Andrew Seohwan Yu1,2,3, Sibaji Gaj1,2, William Holden1,2, Richard Lartey1,2, Jeehun Kim1,2,4, Carl Winalski1,2,5, Naveen Subhas1,2,5, and Xiaojuan Li1,2,5
1Program of Advanced Musculoskeletal Imaging (PAMI), Cleveland Clinic, Cleveland, OH, United States, 2Department of Biomedical Engineering, Lerner Research Institute, Cleveland Clinic, Cleveland, OH, United States, 3Cleveland Clinic, Department of Computer and Data Sciences, Case Western Reserve University, Cleveland, OH, United States, 4Department of Electrical, Computer, and Systems Engineering, Case Western Reserve University, Cleveland, OH, United States, 5Department of Diagnostic Radiology, Imaging Institute, Cleveland Clinic, Cleveland, OH, United States
Synopsis
Keywords: Machine Learning/Artificial Intelligence, Segmentation
Quantitative assessment of the bone marrow edema-like lesions and their association with osteoarthritis requires a consistent and unbiased segmentation method, which is difficult to obtain in the presence of human annotators. This study proposes an unsupervised approach using Bayesian deep learning and conditional generative adversarial networks that detects and segments anomalies without human intervention. The full pipeline has a lesion-wide sensitivity of 0.86 on unseen scans. This approach is expected to be generalizable to other lesions and/or modalities.
Introduction
Bone marrow edema-like lesions (BMEL) have been associated with disease progression and patient symptoms (such as pain) in osteoarthritis1,2. BMEL are also commonly seen after acute injuries such as ACL injury and meniscal tear and their persistence may be associated with post-traumatic osteoarthritis (PTOA) development3-5. Previous studies on BMEL were primarily limited by semi-quantitative analysis or grading while quantitative analysis of these lesions may increase the power of evaluating such associations and may have higher sensitivity to detect longitudinal changes. A few studies with quantitative analysis of BMEL used manual or semi-automatic methods for BMEL segmentation6,7, which is time consuming and prone to intra-/inter-reader variation. In this study, we propose a novel, unsupervised method for the automatic segmentation of BMEL using a Bayesian conditional generative adversarial network (cGAN)8.Methods
A total of 284 knee MRI scans were collected from two multi-site multi-vendor prospective cohorts: Multicenter Orthopaedics Outcomes Network (MOON)9 and Corticosteroid Meniscectomy Randomized Trial (CoMeT). Fat-suppressed dual echo steady state (DESS) and turbo spin echo (TSE) images with protocols listed in Table 1 were used for this study.
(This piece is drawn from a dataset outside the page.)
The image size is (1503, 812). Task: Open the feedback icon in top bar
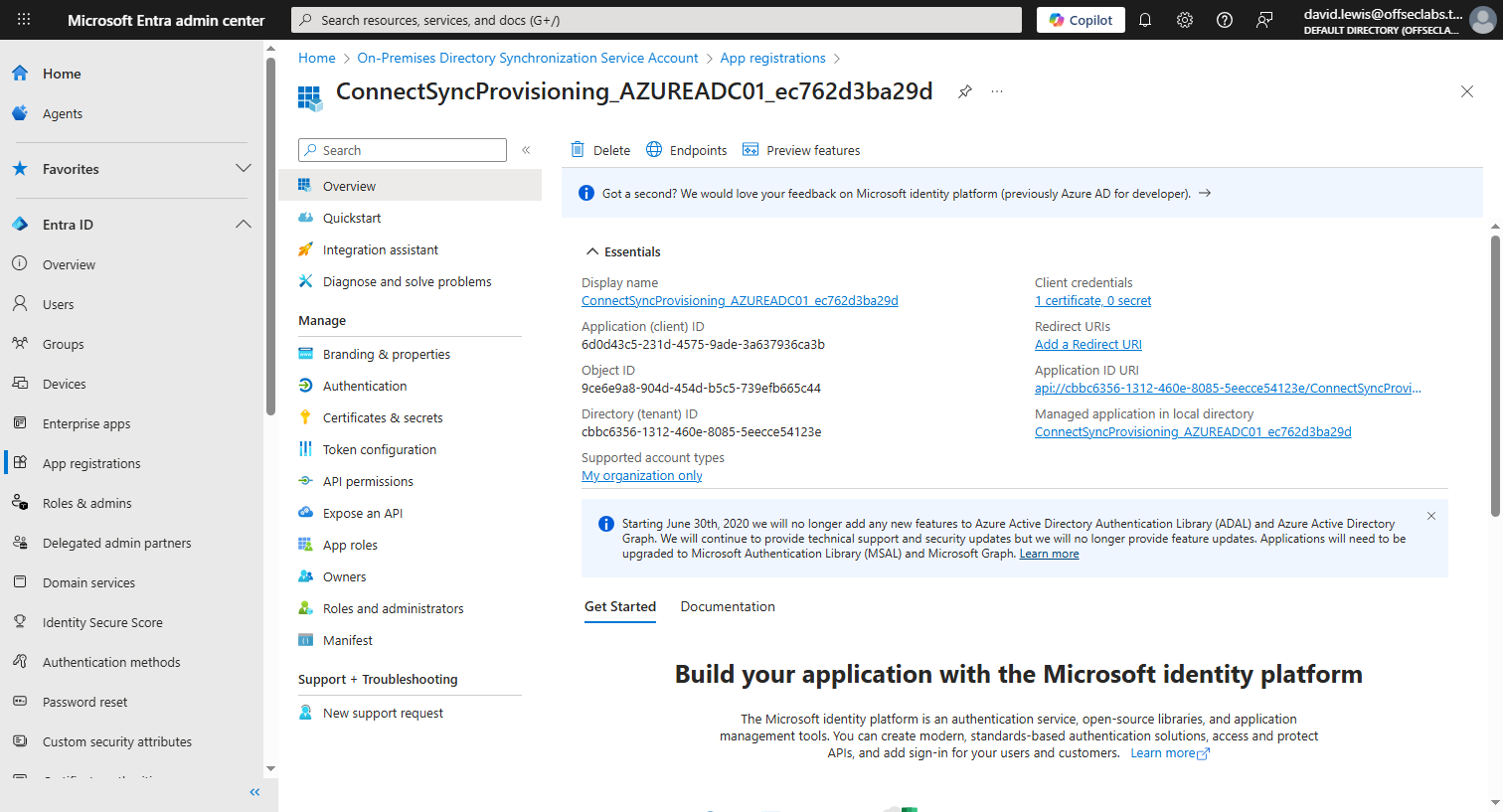point(1264,20)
Fig. 1 illustrates the overall model design. The cGAN model is first trained to translate healthy scans from the real input DESS to a fake output TSE. This is done by training the model only on ‘healthy’ scans without BMEL, so that it learns to generate a ‘healthy’ output regardless of the input10,11. The difference between the real unhealthy target TSE with BMELs and fake healthy TSE output is the predicted region(s) with BMEL. DESS and TSE are ideal sequences due to their difference in capturing BMEL signal, leading to a larger difference between the real and fake TSE images. These scans were preprocessed using rigid registration from DESS to TSE, cropped for femoral and tibial bone using an in-house, fully automatic software, and z-score normalization12.
The generator in the cGAN model uses a modified 2D U-Net13 with seven convolutional layers, three of which have random spatial dropout14, and the generator uses a modified PatchGAN15 classifier with four convolutional layers. In addition to the standard GAN losses, the L1 reconstruction loss were used as loss function for the generator.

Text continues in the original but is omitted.